**WORK INSTRUCTIONS:**
Scan the data below for lines containing the string "agent" and give only how many there are.

**SOURCE MATERIAL:**
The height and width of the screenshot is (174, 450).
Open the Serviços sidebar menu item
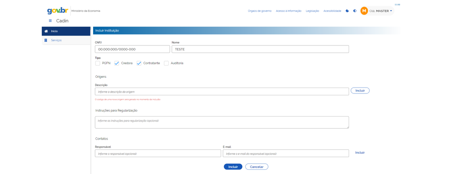[x=56, y=40]
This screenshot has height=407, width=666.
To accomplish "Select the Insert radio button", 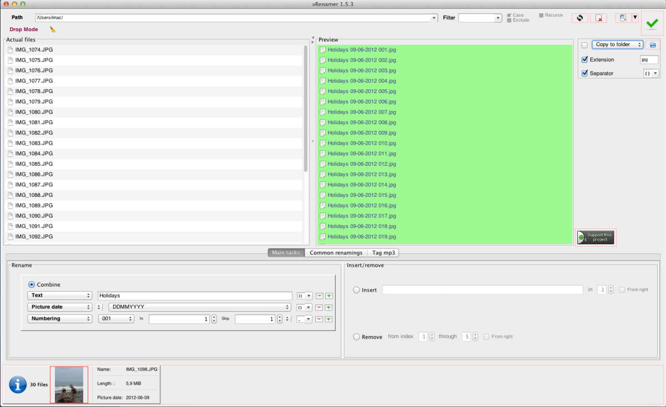I will (356, 290).
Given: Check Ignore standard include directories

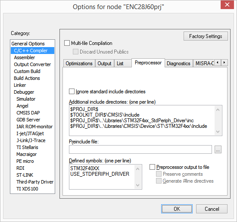Looking at the screenshot, I should tap(72, 92).

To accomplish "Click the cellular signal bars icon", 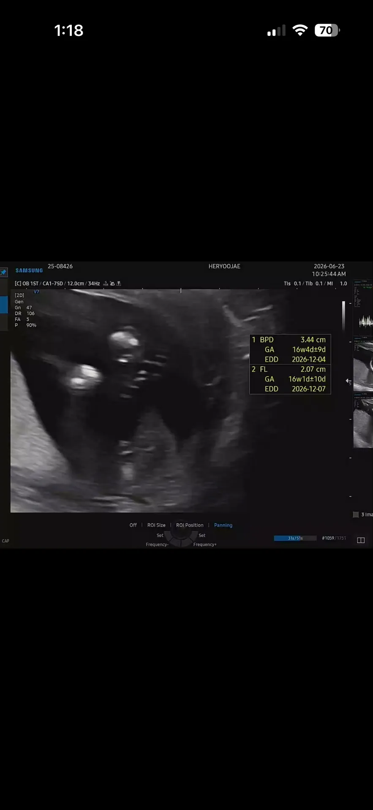I will coord(276,30).
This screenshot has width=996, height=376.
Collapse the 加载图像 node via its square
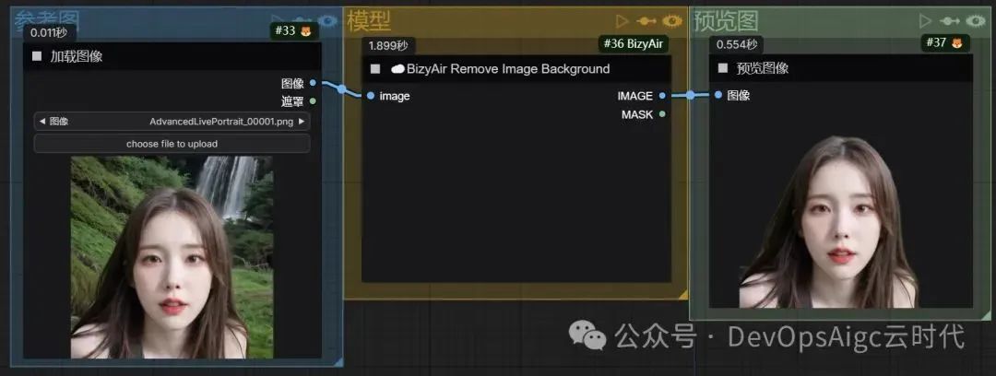pyautogui.click(x=37, y=56)
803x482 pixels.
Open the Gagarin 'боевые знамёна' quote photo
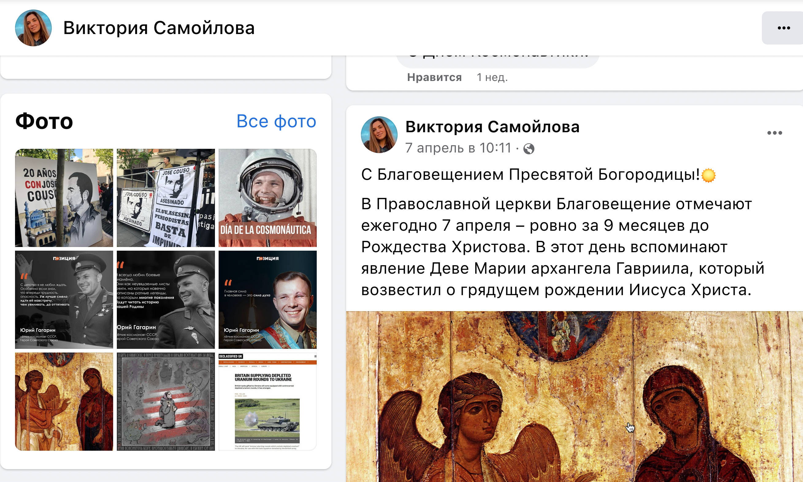[166, 299]
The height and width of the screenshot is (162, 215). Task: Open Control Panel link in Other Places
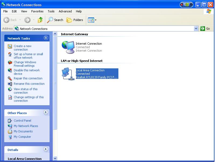pyautogui.click(x=22, y=121)
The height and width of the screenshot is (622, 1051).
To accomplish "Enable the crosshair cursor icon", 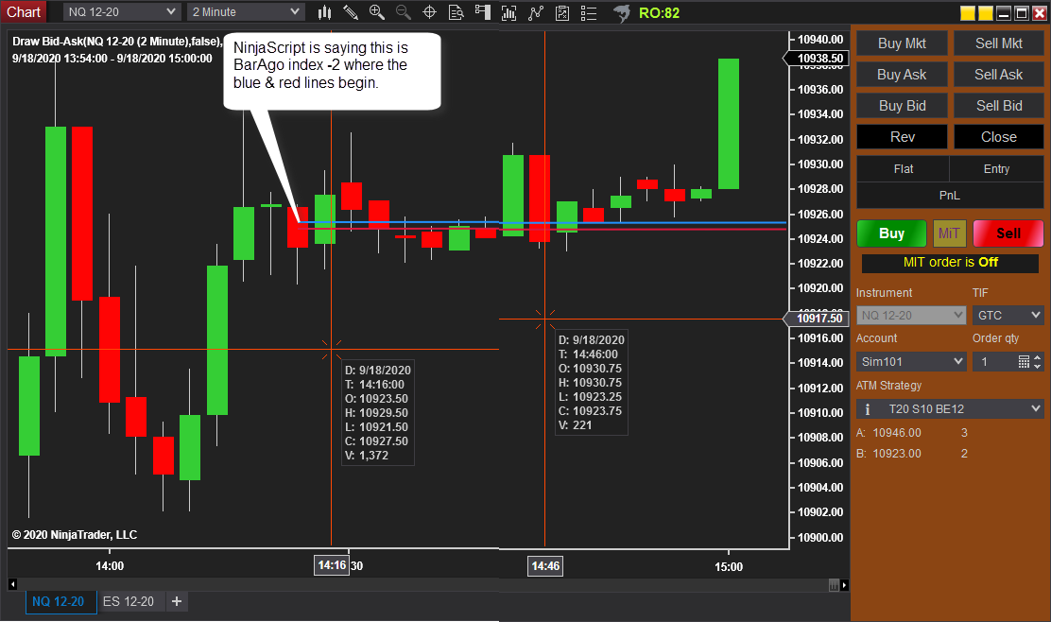I will (428, 12).
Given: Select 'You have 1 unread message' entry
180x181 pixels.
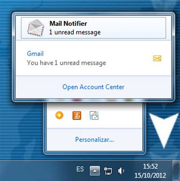Looking at the screenshot, I should [66, 63].
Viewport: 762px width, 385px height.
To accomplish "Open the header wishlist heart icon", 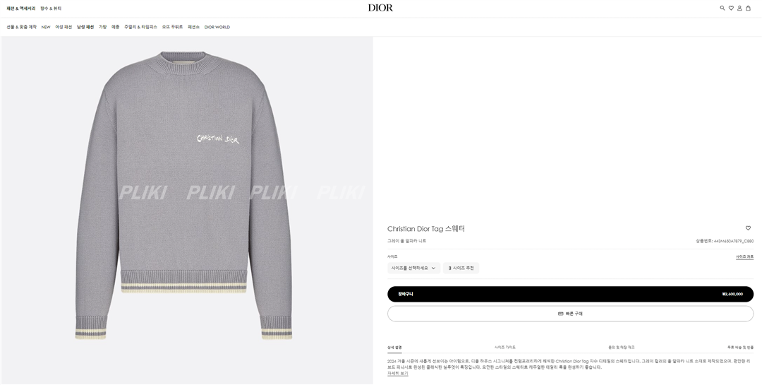I will click(730, 8).
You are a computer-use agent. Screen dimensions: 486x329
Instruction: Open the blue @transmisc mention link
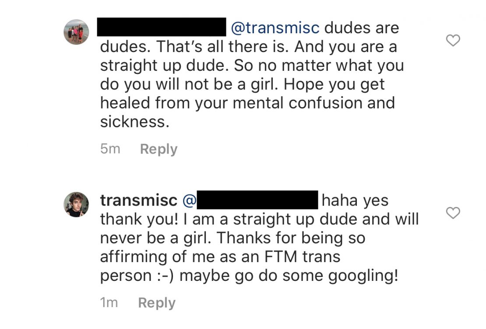pyautogui.click(x=275, y=28)
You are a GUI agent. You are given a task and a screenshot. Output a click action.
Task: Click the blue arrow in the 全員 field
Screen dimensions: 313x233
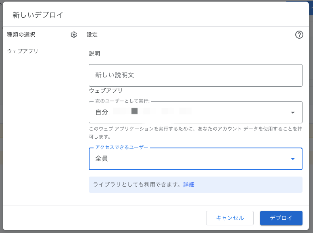click(293, 159)
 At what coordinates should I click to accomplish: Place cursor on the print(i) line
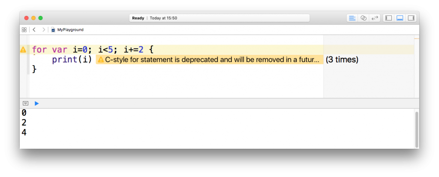pos(72,60)
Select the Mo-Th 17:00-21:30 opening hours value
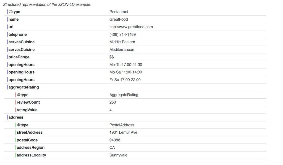283x165 pixels. click(126, 65)
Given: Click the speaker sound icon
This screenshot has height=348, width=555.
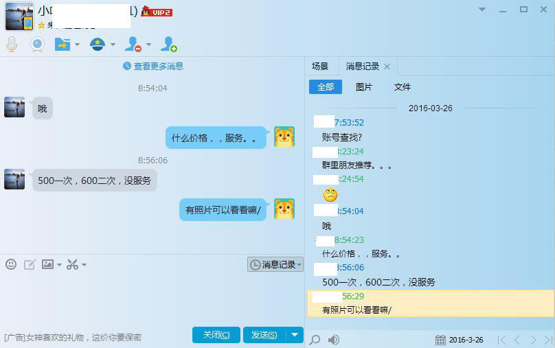Looking at the screenshot, I should pos(333,340).
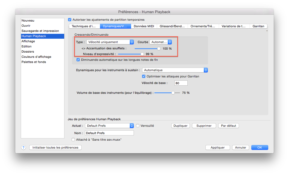Click the Niveau d'expressivité slider handle
This screenshot has height=175, width=289.
click(142, 54)
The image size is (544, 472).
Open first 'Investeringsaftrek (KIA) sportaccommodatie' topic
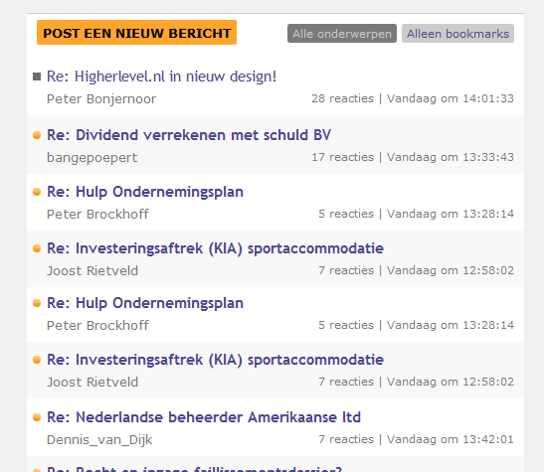tap(215, 248)
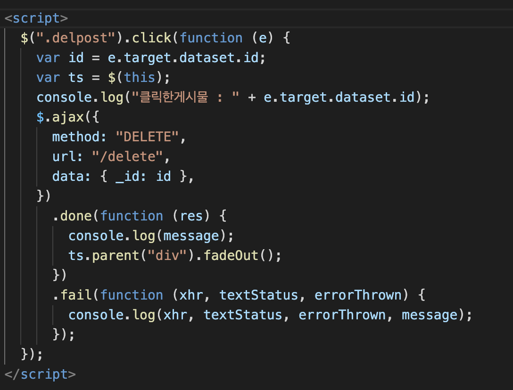Click the '$.ajax({' call

(68, 117)
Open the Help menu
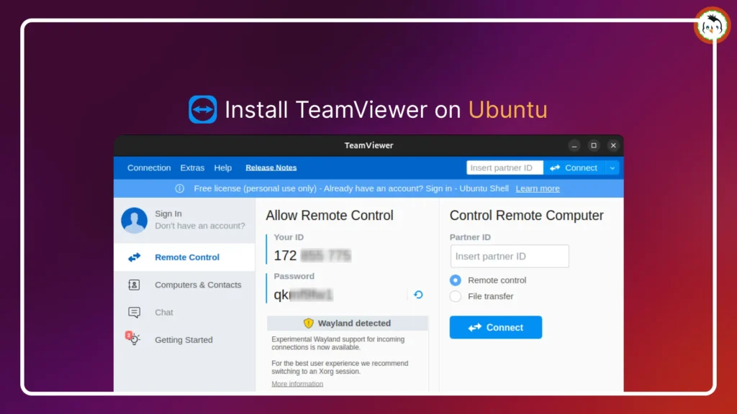The image size is (737, 414). tap(223, 167)
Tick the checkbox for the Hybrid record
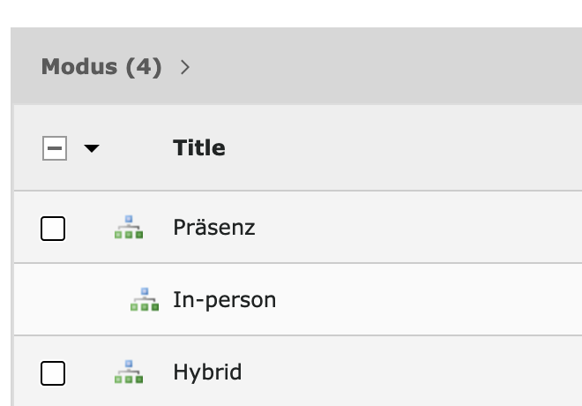The height and width of the screenshot is (406, 582). click(53, 373)
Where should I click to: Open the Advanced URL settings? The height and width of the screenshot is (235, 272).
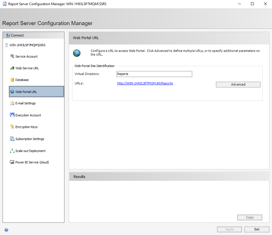[238, 84]
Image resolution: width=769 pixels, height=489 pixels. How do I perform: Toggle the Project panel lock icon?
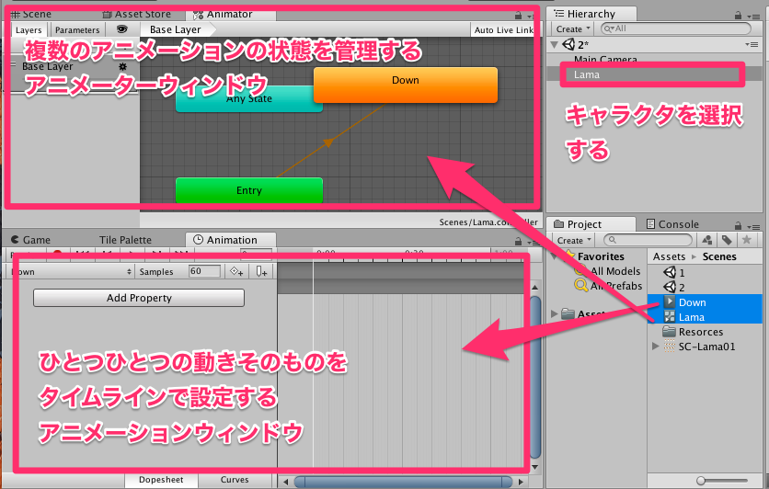coord(748,224)
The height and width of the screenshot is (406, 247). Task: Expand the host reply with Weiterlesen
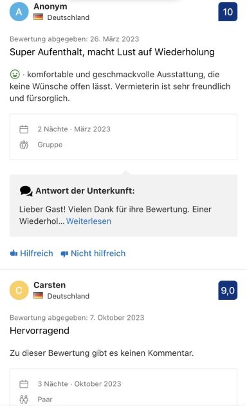pos(89,221)
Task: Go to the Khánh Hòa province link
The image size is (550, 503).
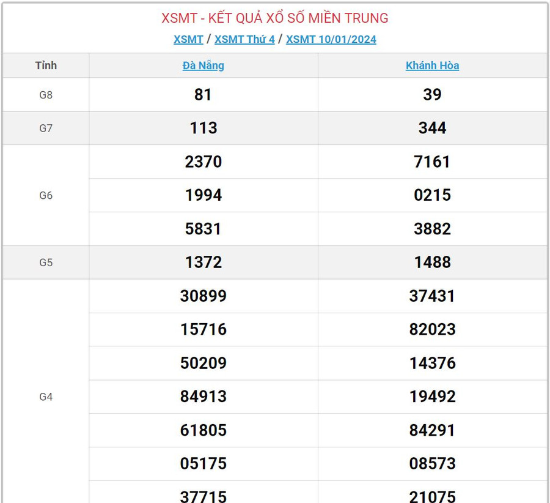Action: (432, 65)
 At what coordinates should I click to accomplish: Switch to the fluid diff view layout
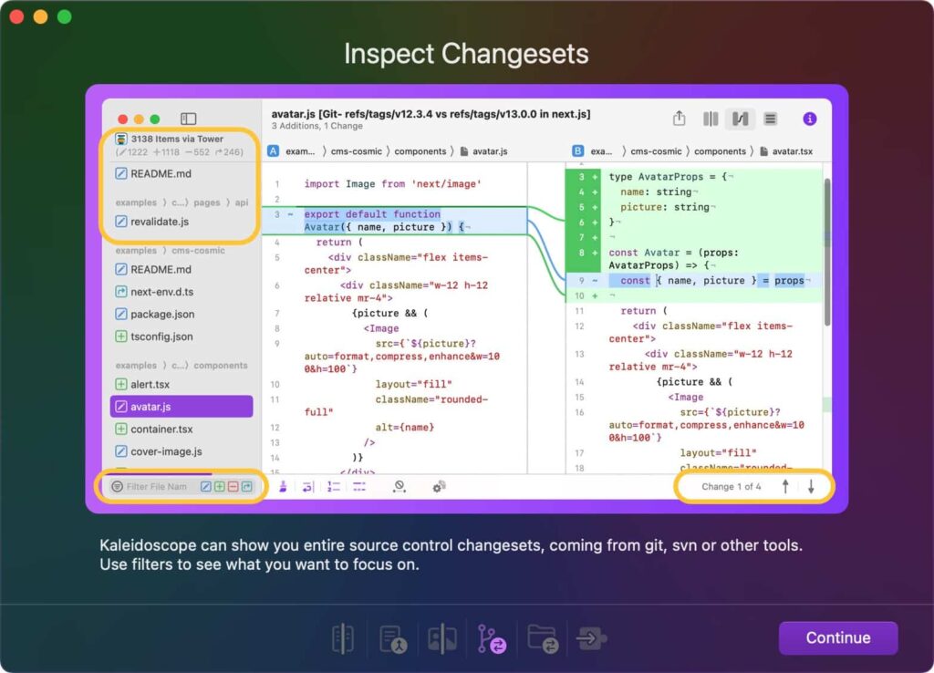(x=740, y=119)
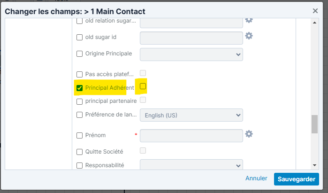This screenshot has height=193, width=328.
Task: Click the gear icon beside the Prénom field
Action: pos(249,134)
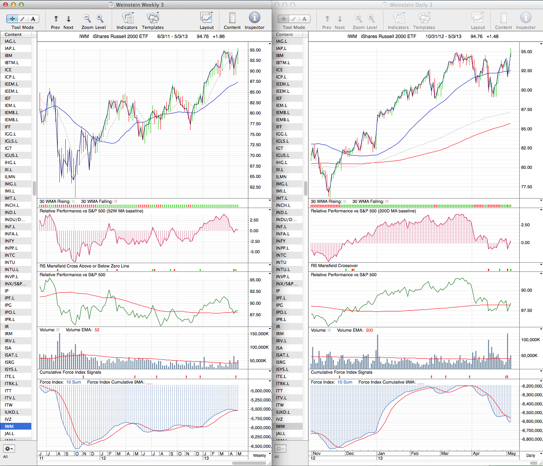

**SOLUTION FOR THIS PROBLEM:**
2